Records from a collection
::::::::::

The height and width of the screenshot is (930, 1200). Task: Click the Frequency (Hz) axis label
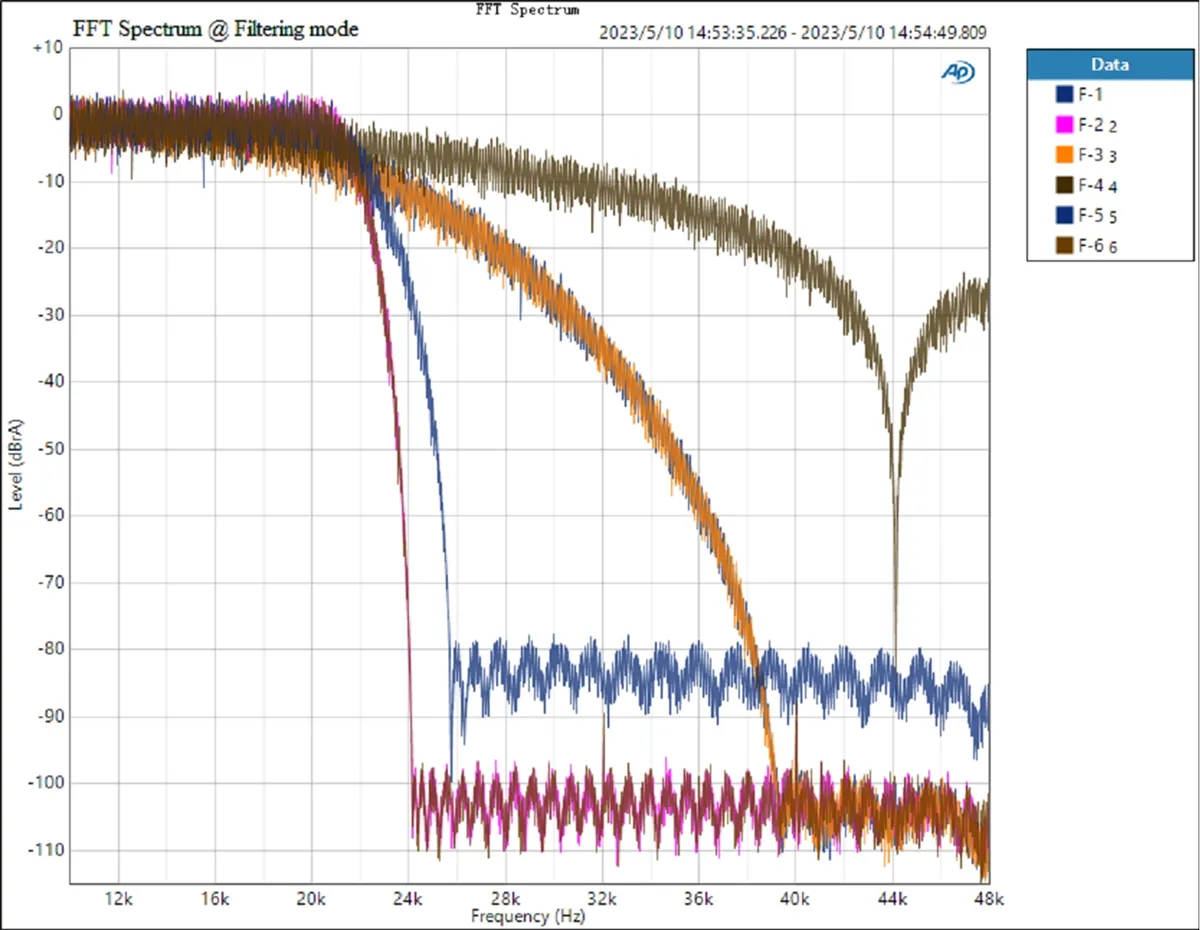[x=528, y=915]
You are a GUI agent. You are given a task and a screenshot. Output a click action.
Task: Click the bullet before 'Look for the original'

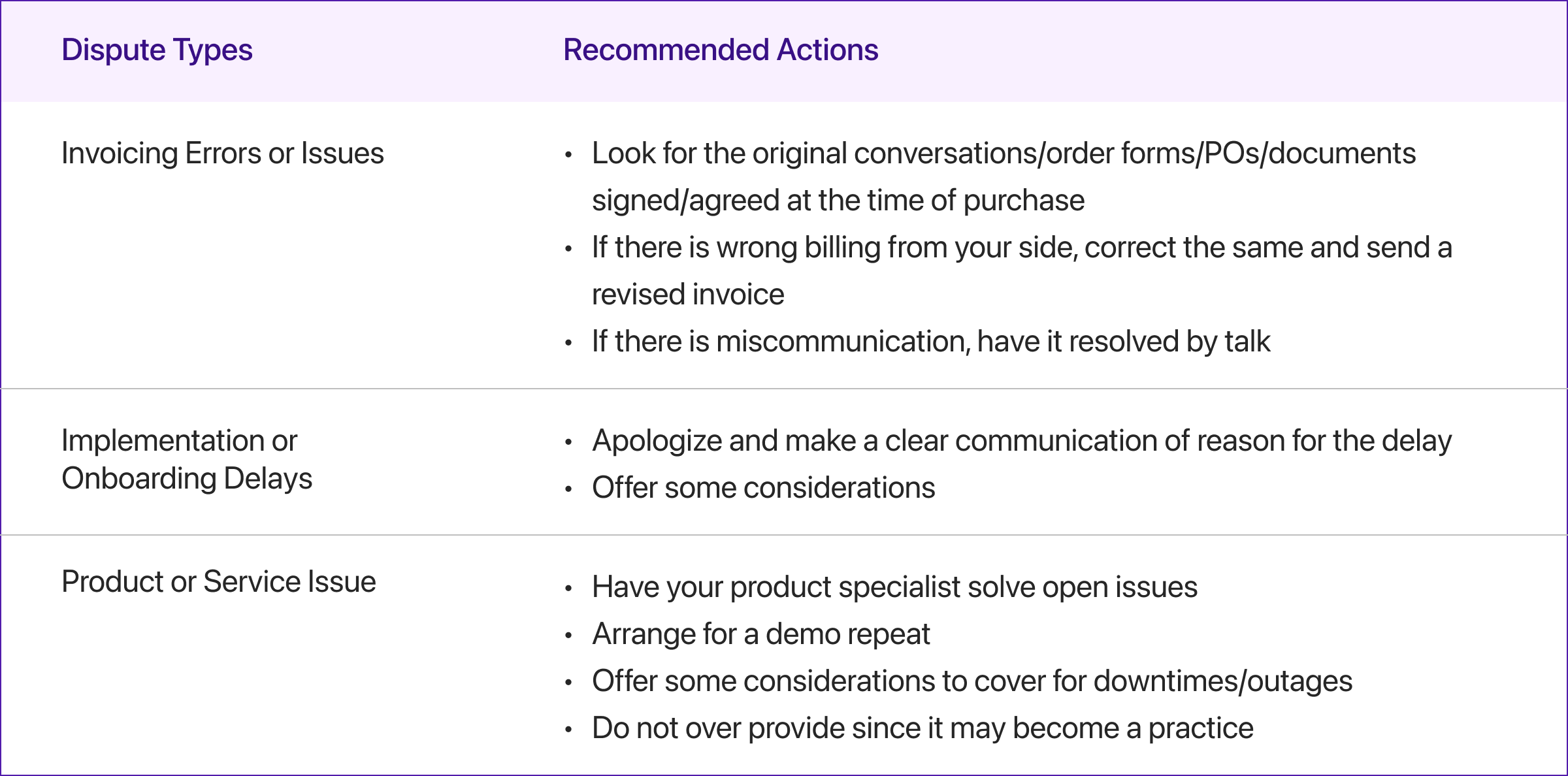tap(568, 155)
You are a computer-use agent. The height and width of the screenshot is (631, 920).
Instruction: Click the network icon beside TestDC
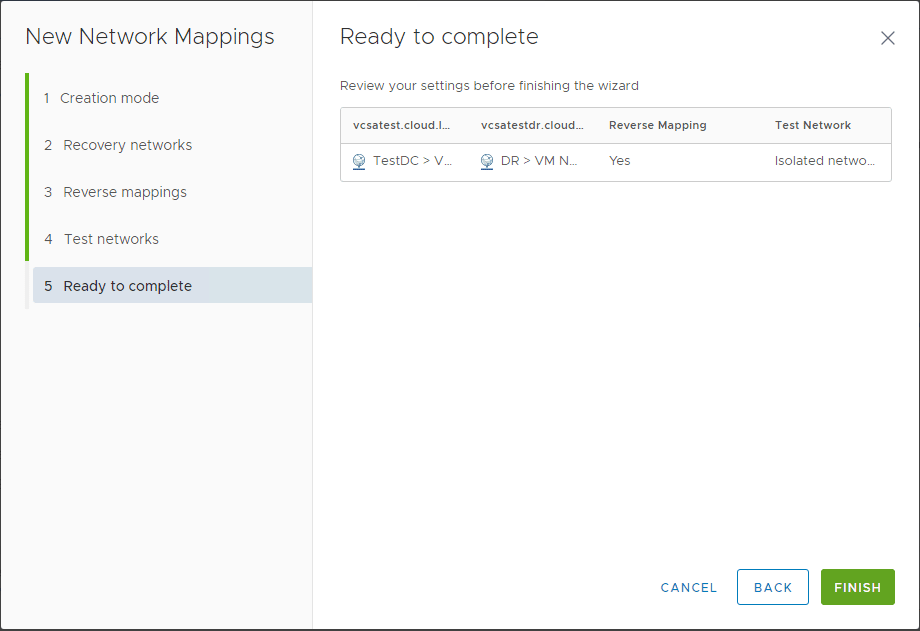(x=359, y=161)
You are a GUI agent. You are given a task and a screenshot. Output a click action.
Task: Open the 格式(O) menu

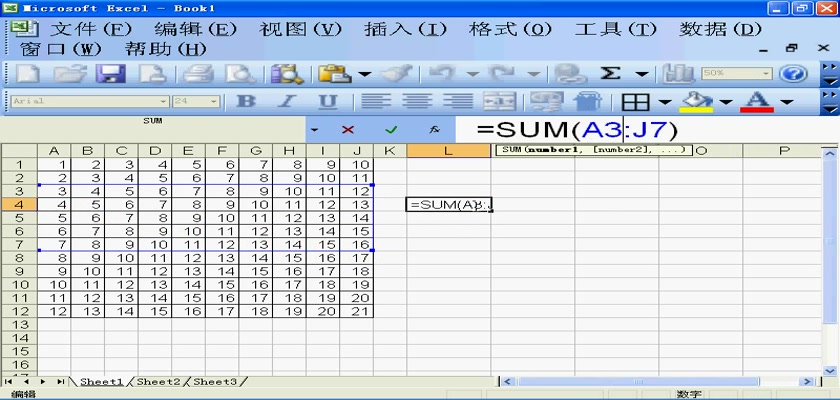[x=510, y=28]
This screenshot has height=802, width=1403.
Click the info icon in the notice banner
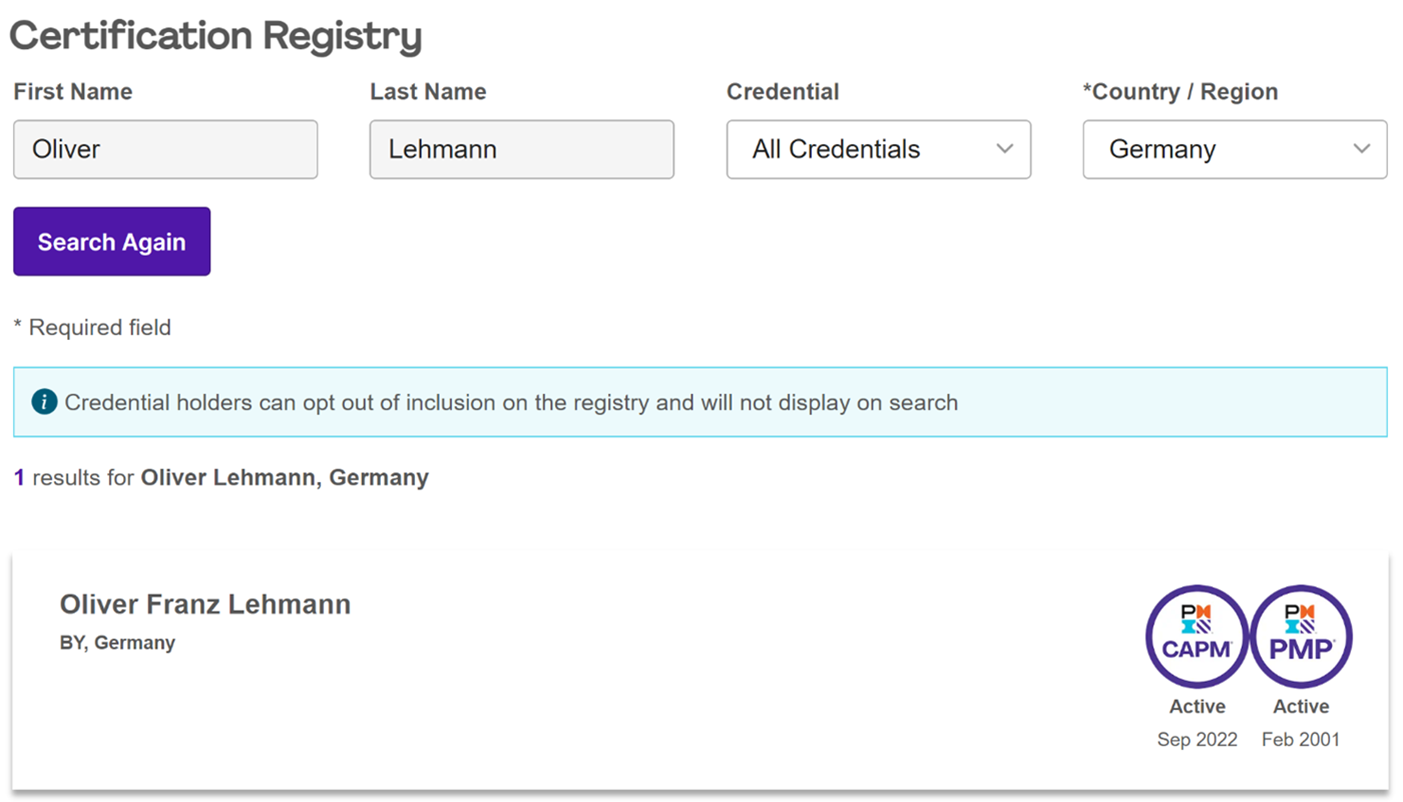pyautogui.click(x=44, y=402)
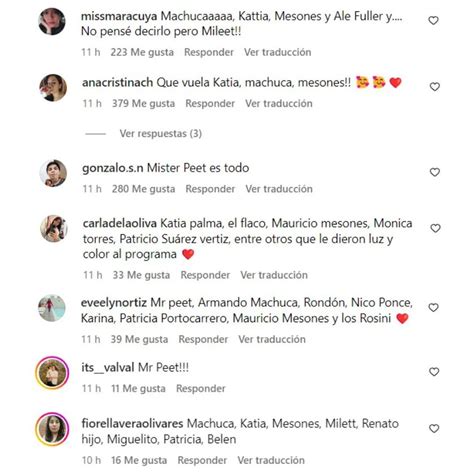Like its__valval's Mr Peet comment

tap(434, 372)
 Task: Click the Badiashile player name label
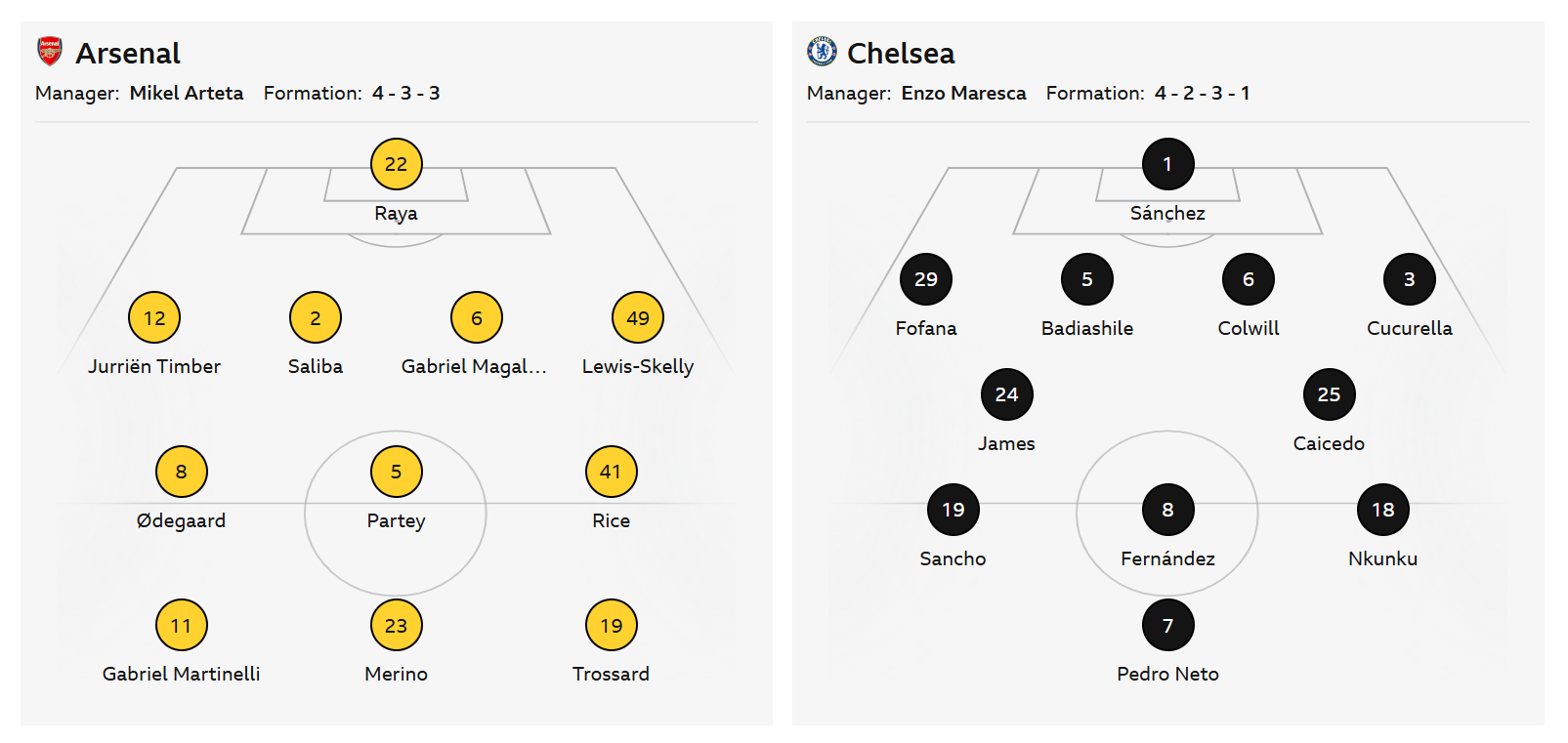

::::::::::

Your answer must consist solely of the lines from the one containing "Task: Open the 格式(O) menu" through the last line of the records above, copied exactly, with every picture left out.

# RESPONSE BOX
Task: Open the 格式(O) menu

[x=510, y=28]
This screenshot has height=802, width=1403.
Click the info icon in the notice banner
pyautogui.click(x=44, y=402)
Like its__valval's Mr Peet comment

tap(434, 372)
 Task: Click the Badiashile player name label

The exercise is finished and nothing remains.